ISLAMABAD: Pakistan has offered to host a summit of foreign ministers from the Organisation of Islamic Cooperation (OIC) next month to address the looming humanitarian crisis in Afghanistan, Foreign Minister Shah Mehmood Qureshi said.
The United Nations has repeatedly warned that Afghanistan is on the brink of the world’s worst humanitarian crisis, and Qureshi said the OIC “must step in to help our Afghan brethren”.
“We should step up our collective efforts to alleviate the humanitarian needs of the Afghan people,” he said in a statement.
The offer comes after a request from Saudi Arabia, which currently chairs the 57-member group.
It will likely be the biggest international gathering on Afghanistan since the Taliban’s return.
After the Taliban seized power on the heels of a US withdrawal in August, more than half of the country is facing “acute” food shortages.
The prospect of a long hard winter is raising the spectre of mass starvation and migration.
The international community has been wary of funding aid efforts through the new Taliban government, considered a pariah owing to its links to terrorism.
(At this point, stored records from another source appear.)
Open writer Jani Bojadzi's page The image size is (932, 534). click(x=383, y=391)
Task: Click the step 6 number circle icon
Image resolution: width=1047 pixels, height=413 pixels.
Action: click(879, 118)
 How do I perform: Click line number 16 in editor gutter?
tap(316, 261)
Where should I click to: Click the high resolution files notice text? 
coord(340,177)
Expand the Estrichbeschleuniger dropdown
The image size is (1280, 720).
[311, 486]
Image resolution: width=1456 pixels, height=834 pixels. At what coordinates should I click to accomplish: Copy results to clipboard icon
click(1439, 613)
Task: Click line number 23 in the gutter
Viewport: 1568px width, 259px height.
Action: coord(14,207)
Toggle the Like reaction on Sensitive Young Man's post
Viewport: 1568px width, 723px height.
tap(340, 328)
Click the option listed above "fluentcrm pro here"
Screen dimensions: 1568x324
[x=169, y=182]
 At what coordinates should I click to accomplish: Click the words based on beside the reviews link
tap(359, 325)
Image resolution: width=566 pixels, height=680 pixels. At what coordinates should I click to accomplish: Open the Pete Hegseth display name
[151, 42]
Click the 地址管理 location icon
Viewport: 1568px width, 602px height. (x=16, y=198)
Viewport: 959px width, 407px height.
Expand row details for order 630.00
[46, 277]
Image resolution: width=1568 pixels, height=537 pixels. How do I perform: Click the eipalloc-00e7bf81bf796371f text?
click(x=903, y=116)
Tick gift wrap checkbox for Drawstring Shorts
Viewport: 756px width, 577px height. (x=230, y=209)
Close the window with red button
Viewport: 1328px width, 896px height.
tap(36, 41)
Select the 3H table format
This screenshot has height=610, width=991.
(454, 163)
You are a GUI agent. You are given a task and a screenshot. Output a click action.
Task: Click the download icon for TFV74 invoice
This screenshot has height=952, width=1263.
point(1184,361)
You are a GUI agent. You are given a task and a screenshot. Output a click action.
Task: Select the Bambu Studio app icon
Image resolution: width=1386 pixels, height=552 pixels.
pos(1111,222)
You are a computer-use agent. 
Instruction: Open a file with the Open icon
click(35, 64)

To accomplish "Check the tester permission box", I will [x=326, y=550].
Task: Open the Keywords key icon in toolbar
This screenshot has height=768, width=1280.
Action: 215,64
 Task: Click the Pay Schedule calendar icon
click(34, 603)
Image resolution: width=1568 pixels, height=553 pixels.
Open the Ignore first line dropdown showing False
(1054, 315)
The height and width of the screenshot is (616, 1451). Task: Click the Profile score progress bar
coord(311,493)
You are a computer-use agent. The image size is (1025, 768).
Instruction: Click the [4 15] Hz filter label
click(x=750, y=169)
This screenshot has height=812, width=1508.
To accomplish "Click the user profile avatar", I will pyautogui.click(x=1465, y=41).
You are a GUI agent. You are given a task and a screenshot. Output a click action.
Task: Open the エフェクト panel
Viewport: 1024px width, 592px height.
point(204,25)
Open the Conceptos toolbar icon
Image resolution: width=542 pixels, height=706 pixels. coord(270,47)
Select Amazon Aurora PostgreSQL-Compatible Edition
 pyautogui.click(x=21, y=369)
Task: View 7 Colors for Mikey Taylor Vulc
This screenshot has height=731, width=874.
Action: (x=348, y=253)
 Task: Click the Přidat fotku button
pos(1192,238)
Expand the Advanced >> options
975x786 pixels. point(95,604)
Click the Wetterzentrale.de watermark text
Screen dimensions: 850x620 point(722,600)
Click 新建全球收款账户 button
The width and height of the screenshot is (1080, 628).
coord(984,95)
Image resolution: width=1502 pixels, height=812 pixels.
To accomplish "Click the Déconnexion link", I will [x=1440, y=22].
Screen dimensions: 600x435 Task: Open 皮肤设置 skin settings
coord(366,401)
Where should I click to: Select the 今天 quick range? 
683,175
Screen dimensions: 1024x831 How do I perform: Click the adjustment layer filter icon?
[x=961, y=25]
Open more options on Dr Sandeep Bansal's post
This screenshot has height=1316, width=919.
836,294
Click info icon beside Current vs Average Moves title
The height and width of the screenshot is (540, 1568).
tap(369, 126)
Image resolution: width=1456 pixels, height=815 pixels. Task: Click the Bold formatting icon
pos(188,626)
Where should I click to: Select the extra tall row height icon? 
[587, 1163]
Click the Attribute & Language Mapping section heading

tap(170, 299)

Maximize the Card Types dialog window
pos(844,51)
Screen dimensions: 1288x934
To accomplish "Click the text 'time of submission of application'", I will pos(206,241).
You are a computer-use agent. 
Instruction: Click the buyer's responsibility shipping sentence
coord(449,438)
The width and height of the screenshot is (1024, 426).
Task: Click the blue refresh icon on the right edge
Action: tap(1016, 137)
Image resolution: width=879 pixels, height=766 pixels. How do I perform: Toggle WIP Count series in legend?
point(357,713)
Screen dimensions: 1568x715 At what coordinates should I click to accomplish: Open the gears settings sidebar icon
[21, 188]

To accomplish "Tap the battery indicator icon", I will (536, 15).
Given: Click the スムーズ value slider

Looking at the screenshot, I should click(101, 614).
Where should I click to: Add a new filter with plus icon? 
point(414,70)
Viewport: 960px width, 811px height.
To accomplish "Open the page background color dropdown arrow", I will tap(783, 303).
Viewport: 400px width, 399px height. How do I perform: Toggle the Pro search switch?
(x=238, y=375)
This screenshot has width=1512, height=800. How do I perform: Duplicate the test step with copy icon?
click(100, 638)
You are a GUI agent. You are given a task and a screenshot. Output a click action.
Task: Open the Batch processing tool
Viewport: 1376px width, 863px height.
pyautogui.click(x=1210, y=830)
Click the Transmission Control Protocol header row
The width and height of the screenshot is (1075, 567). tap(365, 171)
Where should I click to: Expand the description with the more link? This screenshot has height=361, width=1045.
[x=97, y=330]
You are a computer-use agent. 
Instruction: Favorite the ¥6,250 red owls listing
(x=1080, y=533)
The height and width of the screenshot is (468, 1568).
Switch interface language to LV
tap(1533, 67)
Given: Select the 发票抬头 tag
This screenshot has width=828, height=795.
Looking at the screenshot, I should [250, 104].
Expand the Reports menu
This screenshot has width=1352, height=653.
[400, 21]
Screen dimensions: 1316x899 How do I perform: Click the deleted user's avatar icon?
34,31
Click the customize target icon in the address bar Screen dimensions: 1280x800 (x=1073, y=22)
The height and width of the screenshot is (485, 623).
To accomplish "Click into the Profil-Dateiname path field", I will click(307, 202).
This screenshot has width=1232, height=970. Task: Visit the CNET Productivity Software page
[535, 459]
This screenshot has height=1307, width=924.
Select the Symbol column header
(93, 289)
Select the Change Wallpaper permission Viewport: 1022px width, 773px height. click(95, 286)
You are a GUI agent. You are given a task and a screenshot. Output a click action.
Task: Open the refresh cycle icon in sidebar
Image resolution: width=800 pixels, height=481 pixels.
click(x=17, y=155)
WORLD BANK TO PROVIDE FUNDS:
The World Bank is finalising a proposal to deliver up to $500 million from a frozen Afghanistan aid fund to humanitarian agencies, people familiar with the plans told Reuters, but it leaves out tens of thousands of public sector workers and remains complicated by US sanctions.
Board members will meet informally on Tuesday (today) to discuss the proposal, hammered out in recent weeks with US and UN officials, to redirect the funds from the Afghanistan Reconstruction Trust Fund (ARTF), which has a total of $1.5 billion.
Afghanistan’s 39 million people face a cratering economy, a winter of food shortages and growing poverty three months after the Taliban seized power as the last US troops withdrew from 20 years of war.
Afghan experts said the aid will help, but big gaps remain, including how to get the funds into Afghanistan without exposing the financial institutions involved to US sanctions, and the lack of focus on state workers, the sources said.
The money will go mainly to addressing urgent health care needs in Afghanistan, where less than 7 percent of the population has been vaccinated against the coronavirus, they said.
For now, it will not cover salaries for teachers and other government workers, a policy that the experts say could hasten the collapse of Afghanistan’s public education, healthcare and social services systems.
They warn that hundreds of thousands of workers, who have been unpaid for months, could stop showing up for their jobs and join a massive exodus from the country.
The World Bank will have no oversight of the funds once transferred into Afghanistan, said one of the sources familiar with the plans. A US official stressed that UNICEF and other recipient agencies would have “their own controls and policies in place.”
“The proposal calls for the World Bank to transfer the money to the UN and other humanitarian agencies, without any oversight or reporting, but it says nothing about the financial sector, or how the money will get into the country,” the source said, calling US sanctions a major constraint.